A study at the University of Michigan found that a little arguing now and then is actually good for you, if done for the right reasons. The results showed that when people experience tension with someone else -- whether their boss, spouse or child -- sidestepping confrontation could be bad for their health. Avoiding conflict was associated with more symptoms of physical problems the next day than was actually engaging in an argument.

A manager’s job is to provide the experiences that will develop his or her employees’ leadership skills. Experience is the best teacher for leadership development. Chief among them is learning to handle differing opinions.

One strategy might be to put the employee in charge of a work group whose members have strong, widely ranging opinions about how to handle a workplace issue. Tell your employee not to pick a “correct” course of action when opinions conflict, but to lead the group to a consensus that everyone can support.

Another challenge to prepare for is the difficult employee who produces good work, but doesn’t interact well with others. Discover what motivates that employee and help him or her channel their talents into better relationships. Reinforce the notion that differing opinions are welcome and even necessary, but need to be respectfully presented.

I read an article about how couples should fight for their relationship, not to win the argument. I think it also applies to the workforce. Every relationship, no matter how happy, suffers its share of conflict and argument. If it’s going to endure, both parties need to know how to fight fair. Follow these rules for arguments:

-- Address issues promptly. Don't let resentments simmer. If something bothers you, bring it up within a reasonable amount of time (48 hours or so).

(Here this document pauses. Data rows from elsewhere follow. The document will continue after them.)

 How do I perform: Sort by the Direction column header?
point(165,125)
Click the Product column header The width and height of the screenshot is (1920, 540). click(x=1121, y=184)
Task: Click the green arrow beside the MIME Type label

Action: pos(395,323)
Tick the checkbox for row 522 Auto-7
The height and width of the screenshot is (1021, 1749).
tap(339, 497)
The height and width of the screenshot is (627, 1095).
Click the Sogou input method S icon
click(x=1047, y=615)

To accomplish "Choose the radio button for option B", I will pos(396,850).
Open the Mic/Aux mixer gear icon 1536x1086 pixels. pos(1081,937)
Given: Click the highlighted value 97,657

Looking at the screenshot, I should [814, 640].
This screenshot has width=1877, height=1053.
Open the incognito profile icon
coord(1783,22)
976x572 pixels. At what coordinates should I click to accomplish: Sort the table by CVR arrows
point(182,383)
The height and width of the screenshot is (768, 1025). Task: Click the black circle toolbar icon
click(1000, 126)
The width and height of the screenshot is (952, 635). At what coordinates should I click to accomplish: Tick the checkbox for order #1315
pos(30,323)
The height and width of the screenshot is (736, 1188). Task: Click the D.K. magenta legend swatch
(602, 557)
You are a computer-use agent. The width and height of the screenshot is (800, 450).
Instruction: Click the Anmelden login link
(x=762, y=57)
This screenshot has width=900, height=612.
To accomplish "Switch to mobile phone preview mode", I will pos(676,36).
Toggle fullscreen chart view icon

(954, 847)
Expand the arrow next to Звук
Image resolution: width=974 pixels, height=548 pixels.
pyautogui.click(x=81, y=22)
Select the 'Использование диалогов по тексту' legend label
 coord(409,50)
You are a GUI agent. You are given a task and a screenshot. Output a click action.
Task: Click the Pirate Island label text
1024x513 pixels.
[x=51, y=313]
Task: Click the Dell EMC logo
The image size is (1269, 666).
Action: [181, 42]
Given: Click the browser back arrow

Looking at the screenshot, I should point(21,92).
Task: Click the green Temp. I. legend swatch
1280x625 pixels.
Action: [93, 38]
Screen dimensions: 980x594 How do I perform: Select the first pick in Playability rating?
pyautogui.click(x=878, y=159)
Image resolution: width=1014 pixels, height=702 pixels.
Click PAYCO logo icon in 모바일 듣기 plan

-- Treat each other with respect. Refrain from name-calling, accusations and absolutes like “You always” and “You never.” Keep your voices calm, and make an effort to really listen to the other person’s point of view. Or as South African cleric Desmond Tutu put it, “Don’t raise your voice, improve your argument.”

-- Keep it private. Don't argue in front of others. If necessary, make an appointment to discuss the issue.

-- Don't let it drag on. Try to set a time limit for resolving the issue. Most arguments shouldn’t last more than 15 minutes.

So, the next time you find yourself in an argument or debate, treat your opponents the “Wright” way. Treat them like family.

Mackay’s Moral: Great minds don’t always think alike.